From an actuarial perspective, the ACA marketplace plans have attracted a higher number of high-benefit cost members.

A possible remedy to this population is the reintroduction and expansion of high-risk pools, which have served as a means for taking individuals out of the general risk pool and could therefore help stabilize or even lower rates for the lower-risk market. 

In an earlier report the AAA reiterated the need for outside funding to supplement the costs of high-risk pools to mitigate premium increases across the enrollment pool in general.

“In 2011, 226,000 individuals were enrolled in state high-risk pools at a total cost of $2.6 billion. The guaranteed availability of individual market coverage at standard rates under the ACA beginning in 2014 reduced the need for state high-risk pools. As of November 2016, most state high-risk pools were either closed entirely or were not enrolling new participants.”

Another key program that requires outside funding is cost-sharing reduction (CSR) reimbursements.

With the future of CSRs tied up in a court and in federal budget negotiations, the result has made the job of actuaries nearly impossible.  “For actuaries to assess premium requirements, they urgently need to know whether those reimbursements will be funded,” the report states.

The organization also called for more stringent enforcement of the individual responsibility penalty (or mandate), which was intended to encourage healthy individuals to enroll. 

The report sites weak enforcement, and low-cost penalties, has left it an ineffective incentive. “Strengthening the mandate, through higher financial penalties or stricter enforcement, could increase its effectiveness,” the report suggested.

Similar proposed penalties for individuals with gaps in coverage are also seen as having adverse effects on the general risk pool, and stabilization in general. 

The organization maintains that if the penalties are too low it lacks the incentive to attract healthy members. Conversely, if the penalties are too high, it would attract more high-need enrollees willing to pay the fine for coverage.

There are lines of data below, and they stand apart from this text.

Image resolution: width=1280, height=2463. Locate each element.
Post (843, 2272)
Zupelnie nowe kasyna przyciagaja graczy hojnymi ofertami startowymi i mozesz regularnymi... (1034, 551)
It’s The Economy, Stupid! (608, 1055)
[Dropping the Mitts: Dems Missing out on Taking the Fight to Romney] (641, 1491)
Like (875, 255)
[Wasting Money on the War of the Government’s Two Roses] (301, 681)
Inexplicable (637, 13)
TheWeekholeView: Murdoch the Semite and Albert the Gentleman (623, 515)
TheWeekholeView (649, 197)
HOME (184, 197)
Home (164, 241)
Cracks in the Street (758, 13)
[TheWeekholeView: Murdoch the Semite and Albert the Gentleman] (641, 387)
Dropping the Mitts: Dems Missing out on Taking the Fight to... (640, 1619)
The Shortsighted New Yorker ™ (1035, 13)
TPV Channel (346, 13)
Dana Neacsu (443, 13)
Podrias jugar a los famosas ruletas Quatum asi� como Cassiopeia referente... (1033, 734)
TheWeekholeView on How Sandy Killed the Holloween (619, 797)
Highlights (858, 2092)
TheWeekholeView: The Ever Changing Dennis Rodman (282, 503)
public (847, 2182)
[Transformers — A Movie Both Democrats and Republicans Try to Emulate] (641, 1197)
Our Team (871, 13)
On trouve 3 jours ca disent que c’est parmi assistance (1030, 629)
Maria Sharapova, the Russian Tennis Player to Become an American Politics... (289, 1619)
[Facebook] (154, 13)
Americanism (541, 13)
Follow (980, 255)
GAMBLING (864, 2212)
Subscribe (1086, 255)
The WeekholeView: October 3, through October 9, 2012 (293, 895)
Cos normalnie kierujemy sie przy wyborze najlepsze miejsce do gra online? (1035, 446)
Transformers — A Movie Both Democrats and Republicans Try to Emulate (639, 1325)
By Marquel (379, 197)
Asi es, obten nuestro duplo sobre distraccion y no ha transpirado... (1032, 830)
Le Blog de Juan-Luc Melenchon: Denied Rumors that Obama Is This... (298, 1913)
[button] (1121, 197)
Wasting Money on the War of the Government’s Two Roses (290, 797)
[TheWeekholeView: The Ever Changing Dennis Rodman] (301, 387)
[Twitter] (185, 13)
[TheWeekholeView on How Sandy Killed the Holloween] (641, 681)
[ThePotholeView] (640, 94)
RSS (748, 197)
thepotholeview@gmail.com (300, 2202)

The AAA recommendations also refuted proposals to allow sales of insurance across state lines or expand consumer access to purchase plans through association health plans (AHPs), warning that both actions could result in a fragmentation and destabilization of markets. This was at the greatest risk of happening when individual state coverage requirements would vary. Included in this were the sale of non-ACA compliant health plans.